When we were done it was really rewarding to see the difference that was made, and I certainly felt it the next day. Not bad for a morning's work. One sofa, a dingy, half a bath and two trees were pulled out from one of the pools. The Okment Trust have been working hard for a number of years to make sure that the rivers in the area are well maintained and it is something that I hope to get involved with more and more. It was nice to see a few sea-trout and odd salmon holding at West bridge in the centre of town. I have spoken to people who say that the salmon sometimes run right up as far as the dam if the water allows it. But this is the highest that I have seen them since living here.
Speaking to Tim at the Arundel and the winter casting sessions will be starting up again after the British fly fair. These are always a good do, and it's always nice to meet up with the guys and see what they have been getting up to throughout the season. It was brilliant news to hear that Derek has passed his AAPGAI assessment. He has worked hard for months to hit the level that was required, and on effort alone would be worth the badge. I'm sure Dek will be coming along on a few of those casting days. Even if it's only for one of Tim's winter brews.
DJ still grinning like a Cheshire cat after passing his AAPGAI assessment.
It was nice of him to phone and thank me for the bit of help I gave him. Even nicer was the offer of a days fishing at Chew Valley. Like usual I didn't take much persuading and I was soon sitting behind the vice tying a few more patterns to take. We originally opted to go on Thursday whilst the weather was settled, mild and would of made a good fishing day. But due to prior engagements we couldn't go until the following Sunday. Typically by Sunday the weather had deteriorated and it was blowing a gale, lashing down with rain and it looked like a tough day was on the cards. But that's pike fishing. It can be a tough game at times. But it's all about taking the rough with the smooth, and rough was the word!
Nevertheless we met up and made the drive up the M5 and arrived at Chew in time for tea and toast. Looking out of the lodge window we could see the waves washing over the landing stages and the boats had been pulled up onto the bank. Not a good sign! So it was no real surprise when the guy in the office told us that we couldn't go out and have a do for them. We were gutted. I was well up for it, but could only watch as the waves rolled down the lake and the gale force wind was bending the trees in half. For safety reasons he was right, but as fly fishers we thought if we can still make a cast into the wind, we could still catch a fish. But he was having non of it.
Come in boat number 46, your about to sink!

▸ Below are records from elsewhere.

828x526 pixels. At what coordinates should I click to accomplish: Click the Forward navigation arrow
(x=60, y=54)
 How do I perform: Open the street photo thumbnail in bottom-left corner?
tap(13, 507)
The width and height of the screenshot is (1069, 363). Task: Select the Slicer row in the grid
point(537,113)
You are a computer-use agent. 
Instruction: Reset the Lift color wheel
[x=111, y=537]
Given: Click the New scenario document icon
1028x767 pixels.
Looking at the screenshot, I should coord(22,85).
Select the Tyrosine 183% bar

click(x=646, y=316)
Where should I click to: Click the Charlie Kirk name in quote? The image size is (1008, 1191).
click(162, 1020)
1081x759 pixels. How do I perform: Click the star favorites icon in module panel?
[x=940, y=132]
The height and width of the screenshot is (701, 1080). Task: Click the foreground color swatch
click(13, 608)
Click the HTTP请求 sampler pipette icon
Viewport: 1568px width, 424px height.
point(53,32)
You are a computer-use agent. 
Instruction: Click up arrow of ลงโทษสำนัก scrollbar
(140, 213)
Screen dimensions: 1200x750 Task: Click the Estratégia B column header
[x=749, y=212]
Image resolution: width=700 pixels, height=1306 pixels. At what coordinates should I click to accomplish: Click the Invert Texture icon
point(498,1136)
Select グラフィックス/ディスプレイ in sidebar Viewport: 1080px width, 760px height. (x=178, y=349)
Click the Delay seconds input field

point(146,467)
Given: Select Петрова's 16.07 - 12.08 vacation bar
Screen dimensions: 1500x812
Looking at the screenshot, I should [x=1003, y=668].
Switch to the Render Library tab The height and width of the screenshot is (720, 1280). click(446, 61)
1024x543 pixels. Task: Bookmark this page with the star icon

There was no way we were coming home empty handed. Well, not if we could help it anyway. So we changed plans and headed off to a water that was new to us. Not far from Chew Valley is Cheddar Reservoir. Not a particular nice looking water, but what the hell pike swim in it. So we tackled up and made our way up the embankment to the valve tower. As soon as my head popped over the brow, I was nearly blown off my feet. Things were just a breezy on here, but unlike Chew there was no shelter from it. The wind just kept coming and coming, and getting stronger throughout the day. It was a case of head down and digging your heels in- and that was just getting to the waters edge!
Trying not to get blown back over the wall.
Talk about hard casting. It doesn't matter how much you fish or practice your casting, there are some days that still have you over. It was more of a case of making sure the flies didn't get blow back and hit us. I didn't fancy the prospect of a 4/0 pike hook been blow back at thirty miles an hour and hitting me in the face. It was easy to get the line to pop through the wind, but as soon as it hit the fly, it stopped it dead in its tracks. There are few ways to make it a bit more easier to get the fly out. Shorten your leader to as short as you can get it, downsize the size of fly, and then figure out the best type of cast to fire it through the wind. Each cast was usually different due to the constant squalling wind that blew around us. Sometimes it was a side cast, others times angles of trajectory were altered. Fly lines were also changed to help it cut through the wind, and sometimes the fly was simply crashed at the waters surface. Not pretty, but it was what was needed to do the job. We tried to take advantage of the wind as much as possible, allowing the wind to carry out as much line as possible, and hopefully carry the fly out with it. But sometimes it's just too windy to make efficiant fishing possible.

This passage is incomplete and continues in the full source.